What You Need To Know Concerning Dividend Growth Investing

By Brenda Robinson


The stock market has offered relatively good returns for many investors over the years, and this is still expected continue. One strategy that a stock investor can use is that of dividend growth investing. This investment method focuses on pointing out valuable enterprises that can raise the payment of dividends over time. The firms that do raise dividend increase the passive income for investors are their business expands. This method of investing is attractive for people who hold stocks for many years for the sole purpose of seeing a gradual increase in their residual income.

Many firms have paid investors increasing dividends over 25 years. Such firms have an enduring competitive advantage that enables them to grow their earnings, revenues and dividends every year. If a person understands how investing in these stocks works and does it well, he or she can amass wealth.

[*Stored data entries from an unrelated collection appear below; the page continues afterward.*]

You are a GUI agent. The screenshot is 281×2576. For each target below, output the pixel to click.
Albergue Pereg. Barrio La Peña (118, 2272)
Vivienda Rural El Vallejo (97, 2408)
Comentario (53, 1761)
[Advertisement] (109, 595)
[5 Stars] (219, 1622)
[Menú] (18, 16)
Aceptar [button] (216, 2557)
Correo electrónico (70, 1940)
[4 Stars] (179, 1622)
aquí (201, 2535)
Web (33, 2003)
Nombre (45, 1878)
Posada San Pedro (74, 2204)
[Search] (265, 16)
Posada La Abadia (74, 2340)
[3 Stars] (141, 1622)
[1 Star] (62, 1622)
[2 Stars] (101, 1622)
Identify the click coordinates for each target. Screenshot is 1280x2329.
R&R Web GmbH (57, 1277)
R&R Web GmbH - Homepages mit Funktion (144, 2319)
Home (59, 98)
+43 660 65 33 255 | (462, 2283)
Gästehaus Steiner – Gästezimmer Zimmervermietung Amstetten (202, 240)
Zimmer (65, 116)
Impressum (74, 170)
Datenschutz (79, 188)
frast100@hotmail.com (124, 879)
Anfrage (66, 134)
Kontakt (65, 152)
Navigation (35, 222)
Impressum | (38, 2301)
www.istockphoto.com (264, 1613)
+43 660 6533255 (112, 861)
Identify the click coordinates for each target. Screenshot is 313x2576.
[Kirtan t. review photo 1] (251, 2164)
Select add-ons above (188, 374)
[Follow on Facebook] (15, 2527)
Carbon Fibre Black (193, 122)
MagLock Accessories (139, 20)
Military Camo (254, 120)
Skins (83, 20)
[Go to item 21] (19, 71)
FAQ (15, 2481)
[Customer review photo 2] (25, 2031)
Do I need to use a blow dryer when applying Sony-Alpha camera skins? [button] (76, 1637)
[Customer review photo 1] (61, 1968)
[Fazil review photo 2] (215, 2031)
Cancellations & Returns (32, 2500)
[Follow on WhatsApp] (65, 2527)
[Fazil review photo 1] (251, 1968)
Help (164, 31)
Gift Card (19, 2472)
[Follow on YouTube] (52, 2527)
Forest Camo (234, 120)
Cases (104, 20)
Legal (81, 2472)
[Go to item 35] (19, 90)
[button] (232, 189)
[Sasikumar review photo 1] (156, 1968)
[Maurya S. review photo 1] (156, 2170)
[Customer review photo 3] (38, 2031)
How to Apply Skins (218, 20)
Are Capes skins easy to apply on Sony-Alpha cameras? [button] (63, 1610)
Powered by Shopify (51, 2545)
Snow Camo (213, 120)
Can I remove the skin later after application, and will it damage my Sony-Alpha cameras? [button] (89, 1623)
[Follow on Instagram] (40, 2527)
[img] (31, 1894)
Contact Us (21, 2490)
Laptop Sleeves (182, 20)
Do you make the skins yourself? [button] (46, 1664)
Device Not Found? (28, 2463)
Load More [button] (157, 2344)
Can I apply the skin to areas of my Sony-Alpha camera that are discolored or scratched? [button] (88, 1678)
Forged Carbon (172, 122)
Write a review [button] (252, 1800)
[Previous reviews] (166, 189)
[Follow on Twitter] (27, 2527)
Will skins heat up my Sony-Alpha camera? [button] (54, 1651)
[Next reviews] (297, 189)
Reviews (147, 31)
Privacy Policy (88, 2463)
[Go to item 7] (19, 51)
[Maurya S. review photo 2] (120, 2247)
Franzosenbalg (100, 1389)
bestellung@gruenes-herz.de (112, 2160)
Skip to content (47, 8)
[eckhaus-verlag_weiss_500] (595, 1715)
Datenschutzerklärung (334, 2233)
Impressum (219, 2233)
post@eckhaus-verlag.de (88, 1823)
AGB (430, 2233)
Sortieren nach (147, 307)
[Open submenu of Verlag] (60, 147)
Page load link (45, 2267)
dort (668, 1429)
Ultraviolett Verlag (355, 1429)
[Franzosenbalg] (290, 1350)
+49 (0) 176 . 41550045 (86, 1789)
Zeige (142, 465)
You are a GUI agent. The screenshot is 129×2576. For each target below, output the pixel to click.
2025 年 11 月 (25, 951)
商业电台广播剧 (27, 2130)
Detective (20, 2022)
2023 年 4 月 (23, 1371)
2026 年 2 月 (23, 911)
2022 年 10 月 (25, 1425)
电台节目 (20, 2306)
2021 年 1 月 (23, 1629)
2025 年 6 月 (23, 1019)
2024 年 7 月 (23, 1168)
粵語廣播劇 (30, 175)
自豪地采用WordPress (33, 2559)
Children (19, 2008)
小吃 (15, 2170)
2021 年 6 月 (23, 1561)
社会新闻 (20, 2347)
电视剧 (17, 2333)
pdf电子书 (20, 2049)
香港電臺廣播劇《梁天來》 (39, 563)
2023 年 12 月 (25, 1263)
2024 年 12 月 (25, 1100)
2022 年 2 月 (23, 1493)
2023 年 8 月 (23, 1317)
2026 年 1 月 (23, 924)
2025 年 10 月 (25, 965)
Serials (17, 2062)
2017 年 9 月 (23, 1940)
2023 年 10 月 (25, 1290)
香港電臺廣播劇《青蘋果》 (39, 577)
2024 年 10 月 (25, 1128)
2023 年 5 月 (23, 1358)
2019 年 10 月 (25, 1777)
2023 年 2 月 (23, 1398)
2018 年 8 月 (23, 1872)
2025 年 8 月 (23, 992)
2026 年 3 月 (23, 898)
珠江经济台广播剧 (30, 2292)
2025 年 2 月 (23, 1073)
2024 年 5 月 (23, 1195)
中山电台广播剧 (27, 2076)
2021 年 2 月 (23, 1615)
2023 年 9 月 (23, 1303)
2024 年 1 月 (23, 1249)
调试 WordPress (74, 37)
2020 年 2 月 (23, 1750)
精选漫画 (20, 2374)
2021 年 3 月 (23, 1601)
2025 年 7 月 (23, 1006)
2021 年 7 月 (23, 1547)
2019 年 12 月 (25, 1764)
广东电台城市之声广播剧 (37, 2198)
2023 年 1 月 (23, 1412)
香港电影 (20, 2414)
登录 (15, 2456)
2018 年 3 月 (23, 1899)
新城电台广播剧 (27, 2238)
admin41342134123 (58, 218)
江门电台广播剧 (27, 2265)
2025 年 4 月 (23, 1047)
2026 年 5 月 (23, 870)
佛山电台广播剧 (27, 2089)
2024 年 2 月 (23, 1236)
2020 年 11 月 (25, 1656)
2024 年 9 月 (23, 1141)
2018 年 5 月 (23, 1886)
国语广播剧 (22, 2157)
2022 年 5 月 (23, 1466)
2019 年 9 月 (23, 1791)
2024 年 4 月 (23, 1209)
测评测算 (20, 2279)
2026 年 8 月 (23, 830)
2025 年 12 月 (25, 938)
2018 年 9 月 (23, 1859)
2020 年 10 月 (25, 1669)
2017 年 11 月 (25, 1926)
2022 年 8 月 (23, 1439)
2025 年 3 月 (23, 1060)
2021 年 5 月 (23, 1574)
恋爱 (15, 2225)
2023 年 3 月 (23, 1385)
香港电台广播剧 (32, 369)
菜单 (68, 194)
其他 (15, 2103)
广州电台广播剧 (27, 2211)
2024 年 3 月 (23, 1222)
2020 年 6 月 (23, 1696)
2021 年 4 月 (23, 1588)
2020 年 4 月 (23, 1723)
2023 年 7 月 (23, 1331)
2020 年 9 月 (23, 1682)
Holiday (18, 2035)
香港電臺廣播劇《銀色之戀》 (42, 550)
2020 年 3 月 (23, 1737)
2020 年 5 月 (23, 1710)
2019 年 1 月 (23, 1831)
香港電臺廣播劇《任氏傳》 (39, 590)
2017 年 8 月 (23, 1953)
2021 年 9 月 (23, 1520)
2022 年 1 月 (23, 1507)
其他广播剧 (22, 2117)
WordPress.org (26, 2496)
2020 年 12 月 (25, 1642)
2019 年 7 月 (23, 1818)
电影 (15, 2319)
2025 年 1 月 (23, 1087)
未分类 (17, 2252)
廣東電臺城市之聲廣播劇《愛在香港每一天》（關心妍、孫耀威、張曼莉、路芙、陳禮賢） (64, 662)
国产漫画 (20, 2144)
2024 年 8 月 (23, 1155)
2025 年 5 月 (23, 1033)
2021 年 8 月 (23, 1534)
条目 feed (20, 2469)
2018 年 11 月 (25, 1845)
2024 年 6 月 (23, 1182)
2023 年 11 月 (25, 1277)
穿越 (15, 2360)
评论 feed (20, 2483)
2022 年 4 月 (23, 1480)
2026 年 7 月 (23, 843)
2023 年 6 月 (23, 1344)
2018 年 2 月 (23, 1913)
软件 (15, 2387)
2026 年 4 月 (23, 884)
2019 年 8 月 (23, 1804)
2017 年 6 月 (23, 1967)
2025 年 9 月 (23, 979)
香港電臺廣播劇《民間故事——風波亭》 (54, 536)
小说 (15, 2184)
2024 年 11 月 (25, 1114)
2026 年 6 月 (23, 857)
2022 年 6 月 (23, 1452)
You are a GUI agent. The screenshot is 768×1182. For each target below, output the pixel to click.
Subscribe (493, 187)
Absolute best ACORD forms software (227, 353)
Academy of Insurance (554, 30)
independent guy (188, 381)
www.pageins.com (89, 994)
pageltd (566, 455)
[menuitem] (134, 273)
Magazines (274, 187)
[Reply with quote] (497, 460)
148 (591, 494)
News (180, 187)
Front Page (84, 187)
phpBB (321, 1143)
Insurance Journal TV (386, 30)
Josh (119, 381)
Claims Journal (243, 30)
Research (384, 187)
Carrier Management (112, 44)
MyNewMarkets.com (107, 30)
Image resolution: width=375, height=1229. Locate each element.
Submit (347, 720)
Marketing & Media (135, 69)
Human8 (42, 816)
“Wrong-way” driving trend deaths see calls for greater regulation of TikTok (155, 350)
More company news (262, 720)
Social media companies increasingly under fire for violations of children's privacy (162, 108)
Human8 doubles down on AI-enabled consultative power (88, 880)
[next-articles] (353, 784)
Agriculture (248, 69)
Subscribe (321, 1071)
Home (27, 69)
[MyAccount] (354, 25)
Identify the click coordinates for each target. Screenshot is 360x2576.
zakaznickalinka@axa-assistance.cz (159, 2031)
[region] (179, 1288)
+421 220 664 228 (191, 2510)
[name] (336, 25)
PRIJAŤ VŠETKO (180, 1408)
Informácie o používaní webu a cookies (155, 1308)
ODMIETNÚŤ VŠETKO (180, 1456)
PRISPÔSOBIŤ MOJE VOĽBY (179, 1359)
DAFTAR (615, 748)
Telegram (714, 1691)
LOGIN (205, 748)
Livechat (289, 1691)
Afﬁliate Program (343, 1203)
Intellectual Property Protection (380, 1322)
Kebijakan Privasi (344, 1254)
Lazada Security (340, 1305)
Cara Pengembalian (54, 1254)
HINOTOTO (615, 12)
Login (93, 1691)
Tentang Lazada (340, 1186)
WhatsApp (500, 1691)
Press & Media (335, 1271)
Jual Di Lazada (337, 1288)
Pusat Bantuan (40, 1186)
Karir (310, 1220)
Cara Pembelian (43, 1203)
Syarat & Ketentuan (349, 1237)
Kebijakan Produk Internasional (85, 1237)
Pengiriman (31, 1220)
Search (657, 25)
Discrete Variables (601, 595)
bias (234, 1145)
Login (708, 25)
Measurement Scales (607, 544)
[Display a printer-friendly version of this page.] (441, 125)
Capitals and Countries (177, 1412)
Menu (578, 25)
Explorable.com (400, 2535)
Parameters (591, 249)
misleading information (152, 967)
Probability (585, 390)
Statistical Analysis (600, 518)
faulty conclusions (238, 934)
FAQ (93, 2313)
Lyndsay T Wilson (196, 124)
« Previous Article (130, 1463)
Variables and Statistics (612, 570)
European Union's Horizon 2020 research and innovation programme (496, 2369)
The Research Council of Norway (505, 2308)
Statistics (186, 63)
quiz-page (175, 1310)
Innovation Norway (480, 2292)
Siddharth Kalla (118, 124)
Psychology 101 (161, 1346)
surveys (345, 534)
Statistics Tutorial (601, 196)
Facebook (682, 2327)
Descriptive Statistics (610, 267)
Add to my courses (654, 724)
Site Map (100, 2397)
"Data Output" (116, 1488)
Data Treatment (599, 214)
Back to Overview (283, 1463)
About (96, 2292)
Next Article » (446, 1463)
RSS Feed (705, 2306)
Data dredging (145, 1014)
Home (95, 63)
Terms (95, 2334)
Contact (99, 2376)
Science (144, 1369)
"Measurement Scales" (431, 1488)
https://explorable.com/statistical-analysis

Although it differs by the investor, the general idea of the dividend growth approach usually involves several strategies. One of them is building a collection of great firms, which increase their dividends at a rate that is substantially higher or equal to the rate of inflation each year. Another strategy is holding into position for long periods, often decades to benefit from deferred taxes, which allows for more capital to be working for the investor. Subsequently, this means that more dividends are paid to the investor.

One also needs to spread the investment across different industries and sectors so that the dividend income does not rely on one economic area like banking, mining or oil. One should also make sure that high levels of profit are the ones financing the dividends rather than an increasing debt. This method of investing also relies on having many stocks of companies based in different countries to earn dividends in many currencies to reduce the reliance on just one government.

Investing in dividend increasing stocks can continually increase your income. Additionally, it is also possible to reinvest this income to additional shares. Therefore, you can create a stable income that increases with time.

You will accrue tangible and permanent dividends that any market crash cannot undo. If you reinvest the dividends into high quality stocks over the years, you will be still be better off. Even if a market crash occurs, you can invest your income stream at the lesser, post-crash prices, which have a higher yield.

Another benefit of purchasing these stocks is that the firms that grow constantly and pay dividends perform much better than those that do not offer dividends. Typically, the stocks of these firms have a return of 9.25 percent annually. This occurs because of the long-term focus and conservative management. The management usually observes higher discipline when investing in projects that ensure higher returns.

Dividend growth stocks can also help ensure a good standard of living when you retire. For instance, you can sell some of your stocks, such as 4 percent of your portfolio to live off that money. These stocks also have a retirement appeal because they have exhibited low volatility over the years. To invest effectively, think of your portfolio as an enterprise with a long-term emphasis on increasing value and cash-flow.